Among the drain water D generated on the surface of the heat exchanger 20 during the heat exchange process, the drain water D dripping into the outer drain groove 11b flows directly to the drain section 13 through the outer drain groove 11b. On the other hand, inside drain groove 1
The drain water D dripping into 1a is subjected to an outward force of the heat exchanger 20 due to the discharge force of the fan 40. That is, considering the U-shaped tip portion that is the most upstream side, a portion of the drain water D in the inner drain groove 11a flows into the central groove 121 through the first communication groove 122a. Some of the drain water D that has flowed into the central groove 121 flows directly through the central groove 121 toward the drainage section 13, but some of it flows into the second communication groove 122.
b, flows into the outer drain groove 11b, and heads toward the drain port 13 side. In this case, the pressure inside the heat exchanger 20 is higher than the pressure outside, so the drain water D
It acts to flow more downstream.

This drainage section 13 is provided with a discharge means such as a pump (not shown) to discharge the drain water D to the outside.

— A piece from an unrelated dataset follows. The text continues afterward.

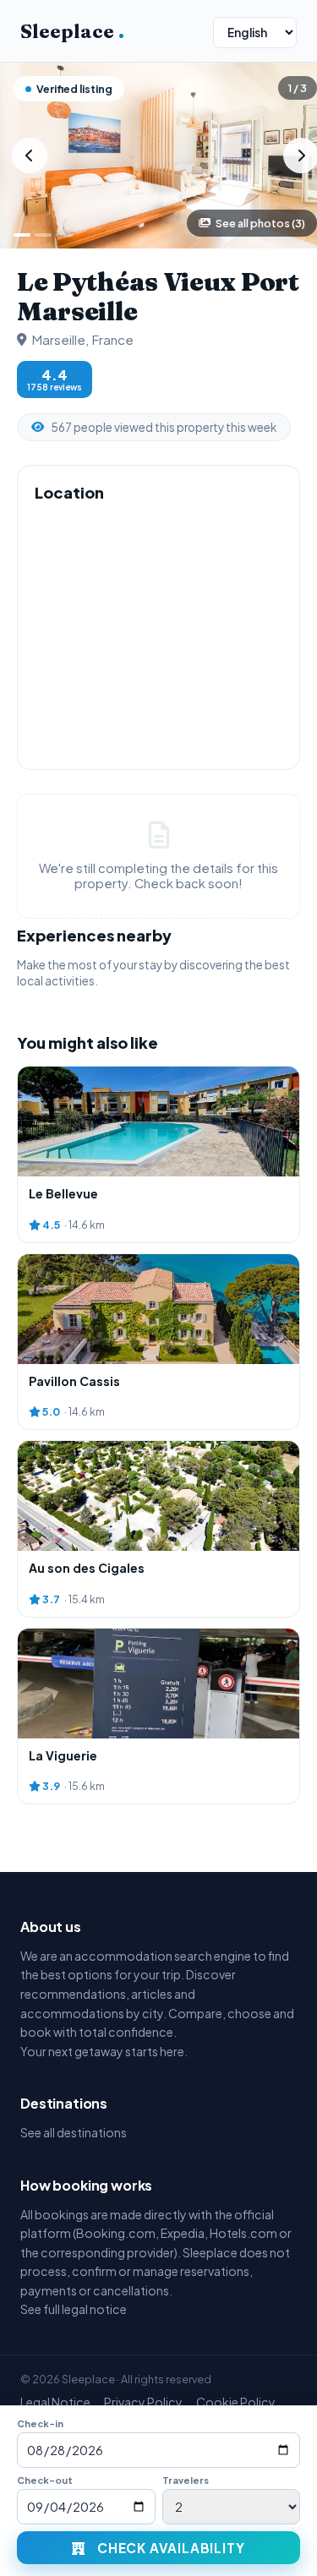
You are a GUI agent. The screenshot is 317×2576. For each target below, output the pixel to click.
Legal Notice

Moreover, although the heat exchanger 20 has been described as having a substantially U-shape in plan view, it goes without saying that it may have another shape.

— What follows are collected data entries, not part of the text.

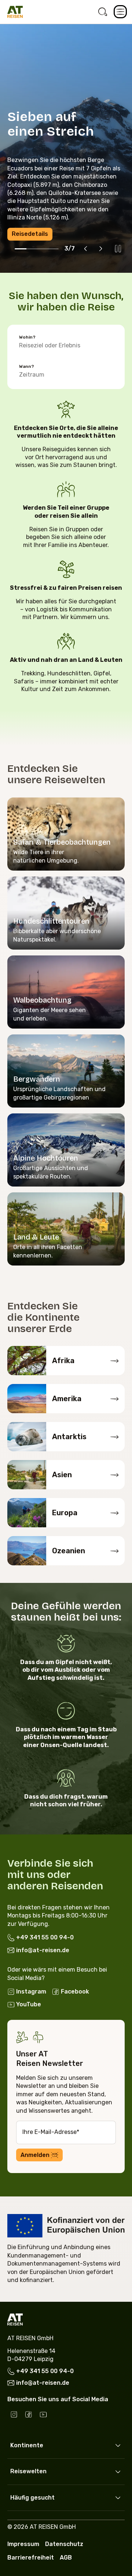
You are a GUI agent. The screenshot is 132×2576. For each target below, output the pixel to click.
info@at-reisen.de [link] (42, 1950)
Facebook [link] (75, 1991)
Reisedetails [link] (30, 233)
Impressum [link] (23, 2544)
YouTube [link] (28, 2004)
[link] (102, 11)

(Effects of the invention) This invention has a structure in which a crank-shaped groove is formed between the outer drainage groove and the inner drainage groove so that they communicate with each other, so that the occurrence of water splashing due to air bypass is suppressed. In addition, drain water can be easily discharged.

[Brief explanation of the drawing]

Fig. 1 is a plan view of a drain pan adopted in an air conditioner according to the present invention, Fig. 2 is a sectional view showing an example of an air conditioner according to the present invention, and Fig. 3 is a plan view of a drain pan adopted in an air conditioner according to the present invention. A schematic sectional view of a heat exchanger and a drain pan, FIG. 4 is a plan view of a drain pan of an air conditioner according to the present invention, and FIG. 5 shows an indoor air conditioner equipped with a conventional drain water discharge means. FIG. 6 is a sectional view taken along the line II in FIG. 5. 10...Drain pan, 11a...Inner drain groove,
11b...Outer drain groove, 12...Crank-shaped groove, 121...Central groove, 122a...First communication groove, 122b...Second communication groove, 20...Heat exchanger, D...Drain water.

Claims (1)

[Claims for Utility Model Registration] (1) An air conditioner comprising a heat exchanger 20 and a drain pan 10 that is provided at the bottom of the heat exchanger 20 and receives drain water D dripping from the heat exchanger 20. The drain pan 10 has an inner drain groove 11 provided along the heat exchanger 20.
a, the outer drain groove 11b, and the inner drain groove 1
A crank-shaped groove 12 that communicates between the outer drainage groove 1a and the outer drainage groove 11b is provided, and the heat exchanger 20 is placed on a pair of embankments 123, 123 forming the crank-shaped groove 12. An air conditioner characterized by: (2) The crank-shaped groove 12 has a central groove 121;
A first communication groove 122a that communicates between the central groove 121 and the inner drain groove 11a;
The air conditioner according to claim 1, which is a registered utility model, and includes a second communication groove 122b that communicates between the outer drainage grooves 11b. (3) The air conditioner according to claim 2, wherein the central groove 121 is provided along substantially the entire length of the heat exchanger 20. (4) The air conditioner according to claim 2, wherein the central groove 121 is provided along a part of the heat exchanger 20.